> _Selected passage_:
Balance of application adjourned three weeks at Mr. Byrd’s request, peremptory on him.
Costs thrown away in the amount of $2,500 ordered against Mr. Byrd to be paid before the return of the application.
May 16, 2023
Hebner J.
Antoine d’Ailly removed as counsel of record for Mr. Byrd.
Declaration made that Mr. Murdoch is the owner of the cottage. Mr. Byrd ordered to vacate the cottage by May 18, 2023. Mr. Byrd permanently restrained from disposing, selling or otherwise transferring the cottage and its contents.
Balance of application adjourned to June 6, 2023 (to assess damages for the failure of Mr. Byrd to repair the cottage’s siding panels and to determine entitlement to the $5000 USD holdback held in trust and costs of the application).
June 20, 2023
Perfetto J.
On consent, orders made that issue of costs of the application be dealt with in writing and balance of application adjourned to July 11, 2023.
June 23, 2023
Roberts J.A.
Motion by Darryl Bird for stay of Hebner J.’s order denied. Roberts J.A. finds Mr. Murdoch is the innocent party and has performed his obligations under the agreement of purchase and sale. “That the Co-Operative’s approval of the share transfer was delayed does not affect the validity of the transaction between Mr. Byrd and Mr. Murdoch for the sale of the cottage and Mr. Byrd’s rights and interests in relation to it.” Roberts J.A. also finds that “Mr. Byrd’s appeal appears to have little merit.”

> _Task A_:
List every calendar date that appears in the court summary.

> _The data_:
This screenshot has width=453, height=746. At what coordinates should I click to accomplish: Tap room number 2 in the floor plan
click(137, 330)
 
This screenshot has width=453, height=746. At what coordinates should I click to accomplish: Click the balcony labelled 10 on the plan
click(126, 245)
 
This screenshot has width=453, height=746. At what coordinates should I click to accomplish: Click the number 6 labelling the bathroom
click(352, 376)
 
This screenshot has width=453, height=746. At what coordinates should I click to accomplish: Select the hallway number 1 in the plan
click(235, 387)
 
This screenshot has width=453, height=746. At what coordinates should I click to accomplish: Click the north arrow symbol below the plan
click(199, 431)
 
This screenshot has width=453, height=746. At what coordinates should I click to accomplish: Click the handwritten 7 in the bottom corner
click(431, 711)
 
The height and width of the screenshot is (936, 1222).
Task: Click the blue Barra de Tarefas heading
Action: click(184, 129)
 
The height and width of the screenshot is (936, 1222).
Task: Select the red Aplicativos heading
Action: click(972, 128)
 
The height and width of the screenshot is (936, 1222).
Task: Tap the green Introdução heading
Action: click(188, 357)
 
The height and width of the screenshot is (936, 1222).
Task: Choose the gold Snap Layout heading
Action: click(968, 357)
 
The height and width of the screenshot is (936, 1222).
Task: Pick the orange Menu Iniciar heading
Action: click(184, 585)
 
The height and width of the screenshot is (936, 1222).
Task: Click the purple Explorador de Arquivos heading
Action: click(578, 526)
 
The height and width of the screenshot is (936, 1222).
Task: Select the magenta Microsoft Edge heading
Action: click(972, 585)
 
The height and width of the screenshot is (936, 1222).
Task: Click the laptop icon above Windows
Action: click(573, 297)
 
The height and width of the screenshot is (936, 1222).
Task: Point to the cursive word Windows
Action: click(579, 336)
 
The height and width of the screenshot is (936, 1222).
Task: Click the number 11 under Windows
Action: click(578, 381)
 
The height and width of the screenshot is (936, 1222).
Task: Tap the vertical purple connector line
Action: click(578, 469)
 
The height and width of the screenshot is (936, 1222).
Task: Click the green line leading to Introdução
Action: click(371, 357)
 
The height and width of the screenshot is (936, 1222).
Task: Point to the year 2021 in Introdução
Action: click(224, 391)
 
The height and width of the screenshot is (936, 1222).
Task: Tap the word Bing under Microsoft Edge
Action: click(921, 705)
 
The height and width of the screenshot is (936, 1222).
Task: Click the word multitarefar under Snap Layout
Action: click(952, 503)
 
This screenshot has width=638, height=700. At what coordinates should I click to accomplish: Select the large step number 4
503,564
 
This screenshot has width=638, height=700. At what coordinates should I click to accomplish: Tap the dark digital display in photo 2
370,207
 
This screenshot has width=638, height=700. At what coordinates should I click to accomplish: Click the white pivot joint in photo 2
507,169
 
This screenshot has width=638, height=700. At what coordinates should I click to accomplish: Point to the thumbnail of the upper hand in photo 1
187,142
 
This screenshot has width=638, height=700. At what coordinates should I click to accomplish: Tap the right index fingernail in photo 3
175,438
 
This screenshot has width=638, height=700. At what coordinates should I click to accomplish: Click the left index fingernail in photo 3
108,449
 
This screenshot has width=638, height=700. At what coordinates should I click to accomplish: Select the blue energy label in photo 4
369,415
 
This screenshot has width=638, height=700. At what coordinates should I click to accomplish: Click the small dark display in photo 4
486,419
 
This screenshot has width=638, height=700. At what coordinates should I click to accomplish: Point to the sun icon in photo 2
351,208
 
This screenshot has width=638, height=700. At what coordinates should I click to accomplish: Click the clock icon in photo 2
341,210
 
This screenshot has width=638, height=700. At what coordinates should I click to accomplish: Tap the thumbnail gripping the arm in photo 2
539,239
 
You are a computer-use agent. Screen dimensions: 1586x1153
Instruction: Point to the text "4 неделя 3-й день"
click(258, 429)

> _Task B_:
Reproduce the listing from the line with "arm in photo 2" through the end of the listing, adding 122 to every coordinate in the answers.

> _Output A_:
May 16, 2023
May 18, 2023
June 6, 2023
June 20, 2023
July 11, 2023
June 23, 2023

> _Output B_:
This screenshot has width=638, height=700. At what coordinates should I click to accomplish: Tap the thumbnail gripping the arm in photo 2
661,361
 
You are a computer-use agent. Screen dimensions: 1586x1153
Instruction: Point to the text "4 неделя 3-й день"
click(380, 551)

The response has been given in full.